Directions: Each of the lines below must be retyped character for character.

Stored data
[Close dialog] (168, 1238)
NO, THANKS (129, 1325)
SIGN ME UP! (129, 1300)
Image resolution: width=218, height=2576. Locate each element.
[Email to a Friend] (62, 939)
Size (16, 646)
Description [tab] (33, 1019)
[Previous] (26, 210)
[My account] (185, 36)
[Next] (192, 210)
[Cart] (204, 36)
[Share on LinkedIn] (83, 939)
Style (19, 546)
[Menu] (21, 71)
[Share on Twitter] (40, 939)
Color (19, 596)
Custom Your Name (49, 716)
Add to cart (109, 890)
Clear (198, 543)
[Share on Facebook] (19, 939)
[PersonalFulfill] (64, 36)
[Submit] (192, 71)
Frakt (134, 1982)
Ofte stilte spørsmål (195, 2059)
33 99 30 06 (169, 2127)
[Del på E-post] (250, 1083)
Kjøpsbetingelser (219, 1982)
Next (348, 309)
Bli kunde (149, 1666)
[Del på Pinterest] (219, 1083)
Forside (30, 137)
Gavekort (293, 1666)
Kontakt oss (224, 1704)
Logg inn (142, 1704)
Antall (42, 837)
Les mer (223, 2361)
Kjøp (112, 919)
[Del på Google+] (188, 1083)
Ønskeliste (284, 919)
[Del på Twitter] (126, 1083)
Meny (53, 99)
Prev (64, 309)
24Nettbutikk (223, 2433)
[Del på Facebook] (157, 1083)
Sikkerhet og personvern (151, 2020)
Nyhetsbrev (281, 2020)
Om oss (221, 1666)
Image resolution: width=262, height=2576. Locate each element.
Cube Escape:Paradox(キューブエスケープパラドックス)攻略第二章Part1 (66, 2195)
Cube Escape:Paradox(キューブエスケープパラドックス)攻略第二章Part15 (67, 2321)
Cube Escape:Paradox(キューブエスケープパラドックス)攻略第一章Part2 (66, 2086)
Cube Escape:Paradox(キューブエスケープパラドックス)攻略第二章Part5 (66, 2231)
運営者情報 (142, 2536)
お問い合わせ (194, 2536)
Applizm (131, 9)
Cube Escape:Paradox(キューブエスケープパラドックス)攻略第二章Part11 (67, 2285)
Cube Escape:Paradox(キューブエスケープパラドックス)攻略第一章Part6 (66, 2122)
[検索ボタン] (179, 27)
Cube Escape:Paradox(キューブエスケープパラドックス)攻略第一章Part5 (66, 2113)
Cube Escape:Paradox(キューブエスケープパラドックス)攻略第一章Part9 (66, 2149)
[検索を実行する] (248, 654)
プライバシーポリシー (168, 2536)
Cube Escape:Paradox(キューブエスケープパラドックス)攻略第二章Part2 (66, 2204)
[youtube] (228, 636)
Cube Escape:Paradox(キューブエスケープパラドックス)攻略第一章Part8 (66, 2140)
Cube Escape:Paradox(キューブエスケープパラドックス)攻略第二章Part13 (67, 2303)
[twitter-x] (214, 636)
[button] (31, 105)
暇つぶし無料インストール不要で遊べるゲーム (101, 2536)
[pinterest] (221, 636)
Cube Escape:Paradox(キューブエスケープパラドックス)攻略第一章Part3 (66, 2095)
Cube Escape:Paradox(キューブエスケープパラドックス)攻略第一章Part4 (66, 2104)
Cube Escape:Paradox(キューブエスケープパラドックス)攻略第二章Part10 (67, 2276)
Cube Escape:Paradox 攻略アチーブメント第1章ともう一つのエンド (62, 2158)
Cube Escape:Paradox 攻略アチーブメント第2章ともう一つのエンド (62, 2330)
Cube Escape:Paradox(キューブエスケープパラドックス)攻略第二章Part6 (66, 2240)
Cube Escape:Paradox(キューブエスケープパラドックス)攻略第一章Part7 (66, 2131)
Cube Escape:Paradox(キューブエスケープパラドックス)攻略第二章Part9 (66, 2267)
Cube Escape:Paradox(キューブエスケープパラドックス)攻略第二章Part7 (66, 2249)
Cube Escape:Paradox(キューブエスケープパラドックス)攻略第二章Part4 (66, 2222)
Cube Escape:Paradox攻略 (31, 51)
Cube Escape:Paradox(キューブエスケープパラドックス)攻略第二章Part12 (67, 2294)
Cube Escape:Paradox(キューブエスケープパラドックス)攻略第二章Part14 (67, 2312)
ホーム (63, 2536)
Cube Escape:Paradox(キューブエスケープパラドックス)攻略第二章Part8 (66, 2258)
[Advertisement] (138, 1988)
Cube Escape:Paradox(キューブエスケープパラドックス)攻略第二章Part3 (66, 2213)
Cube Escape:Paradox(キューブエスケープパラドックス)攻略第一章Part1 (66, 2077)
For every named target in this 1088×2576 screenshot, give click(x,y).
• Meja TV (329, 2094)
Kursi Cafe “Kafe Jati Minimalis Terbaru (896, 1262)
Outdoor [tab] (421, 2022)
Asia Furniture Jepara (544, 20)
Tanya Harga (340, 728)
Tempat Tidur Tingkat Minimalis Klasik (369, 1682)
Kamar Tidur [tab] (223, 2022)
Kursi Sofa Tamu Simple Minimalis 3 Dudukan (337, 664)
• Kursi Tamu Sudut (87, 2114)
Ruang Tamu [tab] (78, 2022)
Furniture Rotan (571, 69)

The completed task:
[Close dialog] (168, 1238)
NO, THANKS (129, 1325)
SIGN ME UP! (129, 1300)
Image resolution: width=218, height=2576. Locate each element.
[Email to a Friend] (62, 939)
Size (16, 646)
Description [tab] (33, 1019)
[Previous] (26, 210)
[My account] (185, 36)
[Next] (192, 210)
[Cart] (204, 36)
[Share on LinkedIn] (83, 939)
Style (19, 546)
[Menu] (21, 71)
[Share on Twitter] (40, 939)
Color (19, 596)
Custom Your Name (49, 716)
Add to cart (109, 890)
Clear (198, 543)
[Share on Facebook] (19, 939)
[PersonalFulfill] (64, 36)
[Submit] (192, 71)
Frakt (134, 1982)
Ofte stilte spørsmål (195, 2059)
33 99 30 06 (169, 2127)
[Del på E-post] (250, 1083)
Kjøpsbetingelser (219, 1982)
Next (348, 309)
Bli kunde (149, 1666)
[Del på Pinterest] (219, 1083)
Forside (30, 137)
Gavekort (293, 1666)
Kontakt oss (224, 1704)
Logg inn (142, 1704)
Antall (42, 837)
Les mer (223, 2361)
Kjøp (112, 919)
[Del på Google+] (188, 1083)
Ønskeliste (284, 919)
[Del på Twitter] (126, 1083)
Meny (53, 99)
Prev (64, 309)
24Nettbutikk (223, 2433)
[Del på Facebook] (157, 1083)
Sikkerhet og personvern (151, 2020)
Nyhetsbrev (281, 2020)
Om oss (221, 1666)
Image resolution: width=262, height=2576. Locate each element.
Cube Escape:Paradox(キューブエスケープパラドックス)攻略第二章Part1 (66, 2195)
Cube Escape:Paradox(キューブエスケープパラドックス)攻略第二章Part15 (67, 2321)
Cube Escape:Paradox(キューブエスケープパラドックス)攻略第一章Part2 (66, 2086)
Cube Escape:Paradox(キューブエスケープパラドックス)攻略第二章Part5 (66, 2231)
運営者情報 (142, 2536)
お問い合わせ (194, 2536)
Applizm (131, 9)
Cube Escape:Paradox(キューブエスケープパラドックス)攻略第二章Part11 (67, 2285)
Cube Escape:Paradox(キューブエスケープパラドックス)攻略第一章Part6 (66, 2122)
[検索ボタン] (179, 27)
Cube Escape:Paradox(キューブエスケープパラドックス)攻略第一章Part5 (66, 2113)
Cube Escape:Paradox(キューブエスケープパラドックス)攻略第一章Part9 (66, 2149)
[検索を実行する] (248, 654)
プライバシーポリシー (168, 2536)
Cube Escape:Paradox(キューブエスケープパラドックス)攻略第二章Part2 (66, 2204)
[youtube] (228, 636)
Cube Escape:Paradox(キューブエスケープパラドックス)攻略第一章Part8 (66, 2140)
Cube Escape:Paradox(キューブエスケープパラドックス)攻略第二章Part13 (67, 2303)
[twitter-x] (214, 636)
[button] (31, 105)
暇つぶし無料インストール不要で遊べるゲーム (101, 2536)
[pinterest] (221, 636)
Cube Escape:Paradox(キューブエスケープパラドックス)攻略第一章Part3 (66, 2095)
Cube Escape:Paradox(キューブエスケープパラドックス)攻略第一章Part4 (66, 2104)
Cube Escape:Paradox(キューブエスケープパラドックス)攻略第二章Part10 (67, 2276)
Cube Escape:Paradox 攻略アチーブメント第1章ともう一つのエンド (62, 2158)
Cube Escape:Paradox 攻略アチーブメント第2章ともう一つのエンド (62, 2330)
Cube Escape:Paradox(キューブエスケープパラドックス)攻略第二章Part6 (66, 2240)
Cube Escape:Paradox(キューブエスケープパラドックス)攻略第一章Part7 (66, 2131)
Cube Escape:Paradox(キューブエスケープパラドックス)攻略第二章Part9 (66, 2267)
Cube Escape:Paradox(キューブエスケープパラドックス)攻略第二章Part7 (66, 2249)
Cube Escape:Paradox(キューブエスケープパラドックス)攻略第二章Part4 (66, 2222)
Cube Escape:Paradox攻略 (31, 51)
Cube Escape:Paradox(キューブエスケープパラドックス)攻略第二章Part12 (67, 2294)
Cube Escape:Paradox(キューブエスケープパラドックス)攻略第二章Part14 (67, 2312)
ホーム (63, 2536)
Cube Escape:Paradox(キューブエスケープパラドックス)攻略第二章Part8 (66, 2258)
[Advertisement] (138, 1988)
Cube Escape:Paradox(キューブエスケープパラドックス)攻略第二章Part3 (66, 2213)
Cube Escape:Paradox(キューブエスケープパラドックス)攻略第一章Part1 (66, 2077)
For every named target in this 1088×2576 screenshot, give click(x,y).
• Meja TV (329, 2094)
Kursi Cafe “Kafe Jati Minimalis Terbaru (896, 1262)
Outdoor [tab] (421, 2022)
Asia Furniture Jepara (544, 20)
Tanya Harga (340, 728)
Tempat Tidur Tingkat Minimalis Klasik (369, 1682)
Kamar Tidur [tab] (223, 2022)
Kursi Sofa Tamu Simple Minimalis 3 Dudukan (337, 664)
• Kursi Tamu Sudut (87, 2114)
Ruang Tamu [tab] (78, 2022)
Furniture Rotan (571, 69)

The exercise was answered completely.